Какая странная поездка вышла на этот раз. Вот тебе и Индия, возвращаюсь бегством. В три часа ночи придет машина отвезти в аэропорт Бангалора. Спать не имело смысла, собрал вещи, написал пару писем, открыл чат с Любой, последняя фраза была написана полугодом раньше: Одиссей становится Гомером, ослепнув, и только тогда он – Одиссей.

Прокрутил наверх на несколько лет.

– Я поговорю с тобой про себя на улице. Внутри себя с тобой. Ну все, я ушла, а то у меня сметана в пороге валяется, а я ведь женщина. Интересно, вспомнишь? Ты так однажды мне сказал, и я слегла насмерть. Мы пришли из магазина, и пакет со сметаной в пороге остался. И ты возмутился, что для тебя редкость, конечно. Ну ты же все-таки женщина, ты сказал. И я слегла. Весь вечер плакала.

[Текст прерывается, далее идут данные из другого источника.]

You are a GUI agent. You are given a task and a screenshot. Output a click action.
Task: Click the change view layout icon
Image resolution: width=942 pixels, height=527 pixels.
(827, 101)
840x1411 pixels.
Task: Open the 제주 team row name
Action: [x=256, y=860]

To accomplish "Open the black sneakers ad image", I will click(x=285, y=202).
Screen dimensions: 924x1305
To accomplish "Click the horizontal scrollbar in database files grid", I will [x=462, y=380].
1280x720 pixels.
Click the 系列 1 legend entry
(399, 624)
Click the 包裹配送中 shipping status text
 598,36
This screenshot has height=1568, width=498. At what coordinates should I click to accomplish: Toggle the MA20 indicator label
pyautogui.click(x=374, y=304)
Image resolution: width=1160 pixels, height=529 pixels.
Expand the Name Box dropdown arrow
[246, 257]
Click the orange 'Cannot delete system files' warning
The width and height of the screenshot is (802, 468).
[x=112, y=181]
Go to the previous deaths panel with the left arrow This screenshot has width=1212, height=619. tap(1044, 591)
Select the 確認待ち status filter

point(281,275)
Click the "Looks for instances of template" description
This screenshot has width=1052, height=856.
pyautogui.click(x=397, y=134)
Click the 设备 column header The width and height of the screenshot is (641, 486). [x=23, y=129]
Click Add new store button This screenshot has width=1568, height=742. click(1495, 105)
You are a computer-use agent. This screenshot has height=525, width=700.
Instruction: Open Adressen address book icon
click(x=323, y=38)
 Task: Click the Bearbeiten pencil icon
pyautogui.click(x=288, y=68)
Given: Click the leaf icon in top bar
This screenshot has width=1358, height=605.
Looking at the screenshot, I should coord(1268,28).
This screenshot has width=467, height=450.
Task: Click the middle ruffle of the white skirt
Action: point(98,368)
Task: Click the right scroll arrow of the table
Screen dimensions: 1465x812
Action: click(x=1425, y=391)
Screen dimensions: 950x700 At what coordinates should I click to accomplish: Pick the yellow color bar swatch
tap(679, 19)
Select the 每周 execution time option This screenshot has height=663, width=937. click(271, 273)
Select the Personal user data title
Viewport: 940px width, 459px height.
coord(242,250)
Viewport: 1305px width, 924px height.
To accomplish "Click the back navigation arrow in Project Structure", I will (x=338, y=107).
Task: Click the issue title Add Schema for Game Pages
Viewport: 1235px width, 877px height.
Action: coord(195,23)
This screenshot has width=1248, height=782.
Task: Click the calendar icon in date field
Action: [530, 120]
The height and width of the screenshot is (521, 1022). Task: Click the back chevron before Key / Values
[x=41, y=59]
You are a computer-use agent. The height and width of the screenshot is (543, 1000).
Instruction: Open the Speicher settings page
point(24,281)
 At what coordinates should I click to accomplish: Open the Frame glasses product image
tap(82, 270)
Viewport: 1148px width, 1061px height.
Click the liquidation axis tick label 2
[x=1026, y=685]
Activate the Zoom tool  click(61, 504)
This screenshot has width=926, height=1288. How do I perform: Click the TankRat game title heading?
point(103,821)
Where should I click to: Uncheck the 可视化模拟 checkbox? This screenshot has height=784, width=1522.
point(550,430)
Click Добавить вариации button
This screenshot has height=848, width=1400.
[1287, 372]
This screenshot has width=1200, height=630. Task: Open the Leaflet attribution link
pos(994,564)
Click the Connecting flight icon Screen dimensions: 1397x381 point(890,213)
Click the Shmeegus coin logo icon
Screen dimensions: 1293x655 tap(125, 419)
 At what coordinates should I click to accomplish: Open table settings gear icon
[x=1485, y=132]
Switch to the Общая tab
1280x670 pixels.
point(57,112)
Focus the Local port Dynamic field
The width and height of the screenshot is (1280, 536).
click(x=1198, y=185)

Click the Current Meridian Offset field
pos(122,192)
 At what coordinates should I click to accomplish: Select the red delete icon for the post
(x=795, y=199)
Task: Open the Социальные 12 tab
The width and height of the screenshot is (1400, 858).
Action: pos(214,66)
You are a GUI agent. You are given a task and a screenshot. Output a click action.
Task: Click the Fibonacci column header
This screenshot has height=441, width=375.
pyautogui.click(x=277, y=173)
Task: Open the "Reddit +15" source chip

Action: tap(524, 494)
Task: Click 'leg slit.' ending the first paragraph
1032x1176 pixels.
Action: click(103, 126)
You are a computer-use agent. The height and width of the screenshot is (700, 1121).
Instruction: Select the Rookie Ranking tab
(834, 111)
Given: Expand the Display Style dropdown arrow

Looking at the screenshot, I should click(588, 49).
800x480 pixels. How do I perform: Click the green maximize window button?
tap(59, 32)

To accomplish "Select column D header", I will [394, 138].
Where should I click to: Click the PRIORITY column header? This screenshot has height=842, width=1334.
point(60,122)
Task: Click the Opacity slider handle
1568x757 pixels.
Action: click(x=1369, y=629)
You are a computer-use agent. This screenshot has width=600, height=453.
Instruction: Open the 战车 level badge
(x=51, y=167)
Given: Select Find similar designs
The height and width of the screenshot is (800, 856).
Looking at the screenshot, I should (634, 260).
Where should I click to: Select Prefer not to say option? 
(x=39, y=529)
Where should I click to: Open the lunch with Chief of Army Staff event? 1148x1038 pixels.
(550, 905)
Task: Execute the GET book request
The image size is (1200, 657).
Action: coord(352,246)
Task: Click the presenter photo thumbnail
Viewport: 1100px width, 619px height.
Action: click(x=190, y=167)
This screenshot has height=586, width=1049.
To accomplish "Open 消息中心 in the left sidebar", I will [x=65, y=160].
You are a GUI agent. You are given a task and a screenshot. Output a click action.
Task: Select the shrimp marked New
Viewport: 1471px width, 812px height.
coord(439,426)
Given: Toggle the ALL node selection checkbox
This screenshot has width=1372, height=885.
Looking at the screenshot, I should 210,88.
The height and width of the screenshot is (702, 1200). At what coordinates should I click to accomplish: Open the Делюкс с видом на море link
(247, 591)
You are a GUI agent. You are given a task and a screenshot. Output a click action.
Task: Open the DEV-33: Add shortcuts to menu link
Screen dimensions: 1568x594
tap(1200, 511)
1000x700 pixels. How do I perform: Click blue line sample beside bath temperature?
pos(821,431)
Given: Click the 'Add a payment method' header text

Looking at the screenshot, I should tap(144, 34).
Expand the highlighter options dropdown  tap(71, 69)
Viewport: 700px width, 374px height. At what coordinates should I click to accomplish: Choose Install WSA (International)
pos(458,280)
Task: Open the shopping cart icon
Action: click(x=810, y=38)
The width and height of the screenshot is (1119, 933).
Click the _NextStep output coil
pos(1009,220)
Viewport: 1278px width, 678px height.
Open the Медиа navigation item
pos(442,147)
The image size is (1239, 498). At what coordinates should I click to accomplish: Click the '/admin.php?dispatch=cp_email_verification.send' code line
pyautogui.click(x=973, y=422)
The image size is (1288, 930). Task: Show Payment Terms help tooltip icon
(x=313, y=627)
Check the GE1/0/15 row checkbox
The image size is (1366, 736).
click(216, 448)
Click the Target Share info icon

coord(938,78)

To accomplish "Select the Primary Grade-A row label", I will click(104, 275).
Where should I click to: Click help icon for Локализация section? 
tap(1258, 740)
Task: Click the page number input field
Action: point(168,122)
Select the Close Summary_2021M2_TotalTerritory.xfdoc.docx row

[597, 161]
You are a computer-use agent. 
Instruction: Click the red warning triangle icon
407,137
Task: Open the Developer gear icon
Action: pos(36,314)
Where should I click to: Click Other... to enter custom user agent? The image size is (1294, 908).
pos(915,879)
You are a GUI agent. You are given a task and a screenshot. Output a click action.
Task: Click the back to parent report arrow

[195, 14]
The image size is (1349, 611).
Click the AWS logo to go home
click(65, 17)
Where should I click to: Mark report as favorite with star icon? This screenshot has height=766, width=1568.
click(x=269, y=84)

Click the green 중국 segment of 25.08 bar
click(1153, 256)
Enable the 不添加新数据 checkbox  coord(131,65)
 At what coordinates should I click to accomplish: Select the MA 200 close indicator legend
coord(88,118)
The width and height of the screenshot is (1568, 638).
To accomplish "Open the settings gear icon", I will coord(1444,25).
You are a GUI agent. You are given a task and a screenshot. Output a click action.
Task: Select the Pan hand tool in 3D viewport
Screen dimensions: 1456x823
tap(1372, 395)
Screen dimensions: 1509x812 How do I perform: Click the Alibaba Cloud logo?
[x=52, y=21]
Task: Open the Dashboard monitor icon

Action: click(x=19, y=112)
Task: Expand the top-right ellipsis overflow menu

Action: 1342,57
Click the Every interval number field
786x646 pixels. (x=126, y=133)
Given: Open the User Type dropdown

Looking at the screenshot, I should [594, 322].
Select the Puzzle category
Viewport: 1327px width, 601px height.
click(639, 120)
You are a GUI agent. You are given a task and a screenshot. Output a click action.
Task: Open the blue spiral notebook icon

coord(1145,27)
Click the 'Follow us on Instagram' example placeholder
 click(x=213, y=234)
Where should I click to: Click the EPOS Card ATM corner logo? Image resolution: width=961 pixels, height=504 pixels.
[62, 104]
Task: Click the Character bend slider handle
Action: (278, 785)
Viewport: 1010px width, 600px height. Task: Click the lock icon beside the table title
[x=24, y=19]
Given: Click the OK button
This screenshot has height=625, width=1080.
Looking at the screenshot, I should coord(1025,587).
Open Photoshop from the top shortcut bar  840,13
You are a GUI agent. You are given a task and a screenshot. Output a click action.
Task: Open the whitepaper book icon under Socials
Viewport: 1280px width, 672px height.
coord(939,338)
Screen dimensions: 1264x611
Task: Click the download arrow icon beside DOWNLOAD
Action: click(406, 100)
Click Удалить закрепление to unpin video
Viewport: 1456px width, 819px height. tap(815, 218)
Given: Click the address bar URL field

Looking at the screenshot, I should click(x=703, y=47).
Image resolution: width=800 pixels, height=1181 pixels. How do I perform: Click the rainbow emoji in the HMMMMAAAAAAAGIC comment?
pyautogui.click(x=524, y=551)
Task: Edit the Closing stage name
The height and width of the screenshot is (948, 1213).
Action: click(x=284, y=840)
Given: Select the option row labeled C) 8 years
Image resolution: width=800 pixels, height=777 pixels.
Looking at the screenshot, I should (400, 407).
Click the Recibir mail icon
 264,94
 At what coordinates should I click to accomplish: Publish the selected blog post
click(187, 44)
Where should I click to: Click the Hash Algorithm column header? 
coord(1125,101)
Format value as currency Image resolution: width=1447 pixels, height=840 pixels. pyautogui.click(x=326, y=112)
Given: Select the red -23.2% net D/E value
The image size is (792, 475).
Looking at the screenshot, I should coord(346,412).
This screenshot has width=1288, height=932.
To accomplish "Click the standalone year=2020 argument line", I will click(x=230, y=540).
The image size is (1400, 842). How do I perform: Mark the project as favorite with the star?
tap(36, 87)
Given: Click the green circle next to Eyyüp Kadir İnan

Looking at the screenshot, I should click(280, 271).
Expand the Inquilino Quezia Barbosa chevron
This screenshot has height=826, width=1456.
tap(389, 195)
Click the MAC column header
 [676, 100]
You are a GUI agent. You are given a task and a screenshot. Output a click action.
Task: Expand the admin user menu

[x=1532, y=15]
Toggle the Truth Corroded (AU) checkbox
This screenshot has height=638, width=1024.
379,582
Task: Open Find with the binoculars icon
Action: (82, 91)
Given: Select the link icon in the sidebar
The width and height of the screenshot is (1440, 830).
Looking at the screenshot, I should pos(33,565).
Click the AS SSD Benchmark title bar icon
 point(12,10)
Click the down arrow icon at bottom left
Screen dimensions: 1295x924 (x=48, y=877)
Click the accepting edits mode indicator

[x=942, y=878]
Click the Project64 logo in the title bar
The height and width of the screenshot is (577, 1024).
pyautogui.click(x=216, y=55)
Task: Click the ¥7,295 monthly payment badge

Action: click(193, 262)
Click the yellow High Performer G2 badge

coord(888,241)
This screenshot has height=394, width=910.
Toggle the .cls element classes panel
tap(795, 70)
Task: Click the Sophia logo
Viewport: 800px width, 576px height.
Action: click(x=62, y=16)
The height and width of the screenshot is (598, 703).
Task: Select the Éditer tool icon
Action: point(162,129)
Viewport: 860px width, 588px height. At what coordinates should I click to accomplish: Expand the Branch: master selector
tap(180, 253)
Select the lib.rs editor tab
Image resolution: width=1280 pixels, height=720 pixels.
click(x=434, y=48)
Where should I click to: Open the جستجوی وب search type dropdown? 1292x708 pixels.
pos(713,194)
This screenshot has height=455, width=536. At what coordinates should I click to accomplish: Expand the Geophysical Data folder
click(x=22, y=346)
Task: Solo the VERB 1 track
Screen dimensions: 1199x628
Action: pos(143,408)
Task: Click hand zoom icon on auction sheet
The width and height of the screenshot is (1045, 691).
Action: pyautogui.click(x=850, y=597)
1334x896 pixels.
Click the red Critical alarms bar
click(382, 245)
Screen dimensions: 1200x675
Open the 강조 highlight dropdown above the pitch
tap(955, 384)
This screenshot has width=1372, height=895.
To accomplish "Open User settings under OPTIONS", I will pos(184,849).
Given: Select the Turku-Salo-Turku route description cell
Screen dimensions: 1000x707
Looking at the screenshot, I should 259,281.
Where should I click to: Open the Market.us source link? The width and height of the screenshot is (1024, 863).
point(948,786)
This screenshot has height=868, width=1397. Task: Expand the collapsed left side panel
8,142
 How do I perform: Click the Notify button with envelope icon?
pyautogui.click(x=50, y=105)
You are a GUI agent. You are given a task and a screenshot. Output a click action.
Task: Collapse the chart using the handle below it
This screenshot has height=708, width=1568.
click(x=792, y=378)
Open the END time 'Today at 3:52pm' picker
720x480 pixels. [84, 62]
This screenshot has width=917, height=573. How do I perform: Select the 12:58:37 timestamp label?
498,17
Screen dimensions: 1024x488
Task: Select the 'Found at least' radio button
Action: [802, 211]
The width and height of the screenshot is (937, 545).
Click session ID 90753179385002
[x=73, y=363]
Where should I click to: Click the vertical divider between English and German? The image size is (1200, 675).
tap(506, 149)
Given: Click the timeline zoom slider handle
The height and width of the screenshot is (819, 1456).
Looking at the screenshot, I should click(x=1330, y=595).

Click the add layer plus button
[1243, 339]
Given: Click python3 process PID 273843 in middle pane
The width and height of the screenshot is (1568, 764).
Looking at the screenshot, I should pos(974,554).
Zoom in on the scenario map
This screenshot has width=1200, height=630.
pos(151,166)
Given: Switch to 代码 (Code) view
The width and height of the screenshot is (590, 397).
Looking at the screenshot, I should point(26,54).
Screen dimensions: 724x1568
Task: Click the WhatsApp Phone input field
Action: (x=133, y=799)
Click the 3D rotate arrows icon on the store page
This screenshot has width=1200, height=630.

– Видишь, как был я прекрасен с тобой!

– Если честно, да. Ты был очень терпелив и замечателен. Мне было легко. Ну ладно, пошла. Индия… Какой же ты счастливчик, что летишь. И как же я за тебя рада.

– Иди, три пичужки моего счастья. Ты ведь мне еще пожелаешь, чтоб я вернулся?

– Вчерашнее потрясение еще со мной, не думай. Я еще читаю. Но все очень сложно – я не могу полностью раствориться в этом, мне надо немного себя и здесь оставить. И радость, и боль – ты, наверное, все-таки не очень понимаешь то, что я чувствую.

– Что это наша с тобой Индия, и настолько наша, что каждое прикосновение… – об этом? И уходить в это безоглядно и так, как могла бы и, может, хотела бы, – невозможно, потому что есть вот эта жизнь, которую надо жить?

– Да.

– «с одной женщиной и двумя-тремя книгами» – это про тебя, ты поняла?

– Беда в том, что мы оба слишком хорошо все понимаем. А еще думаем друг про друга: а вдруг не?

– Шишкин говорит, что не выраженное в слове будто и не существует. Нет ведь: не существует то, что не откликнулось.

– Лёнька полетит, по-видимому, первый раз сам в Крым на лето, у меня практика. Вообще он вырос и даже кормит меня ужином, запекает мясо и все такое. После вашего разговора озабоченно сказал, что если поедет к тебе когда-нибудь, надо будет фасоль прихватить – побаловать тебя фасолевым супом.

– Я уже в Мюнхене несколько дней и окунулся с головой в монтаж фильмов: привез около четырехсот фрагментов видео, половина из которых – тейям. Вчера смонтировал свадьбу индийскую, которую учинил в Харнай с нашей парой из Ганновера. Выложил сегодня в фб, но, оказывается, траур в России, а я ни сном ни духом. Ладно, не буду удалять, в конце концов – а когда его нет, траура, неизбывен.

– Я рада, что у тебя эоны событий, и почему-то мне кажется, что есть у тебя с кем все это делить. Про свадьбу в не слишком подходящий момент… Да, я бы на твоем месте убрала, трагедия ведь очень многих всколыхнула. Как представишь детей, запертых среди огня… Неизбывен траур, да. Но есть когда совсем тяжко. Плохо у меня на душе. Я последнее время только с теми, кто ушел, и разговариваю.

– Вот и я уйду, тогда и начнешь разговаривать? Вчера прочел у Михайлова: «Стать лесом, видящим сны про своих обитателей. Язык нужно оставить при себе, даже при полном рассыпании сознания».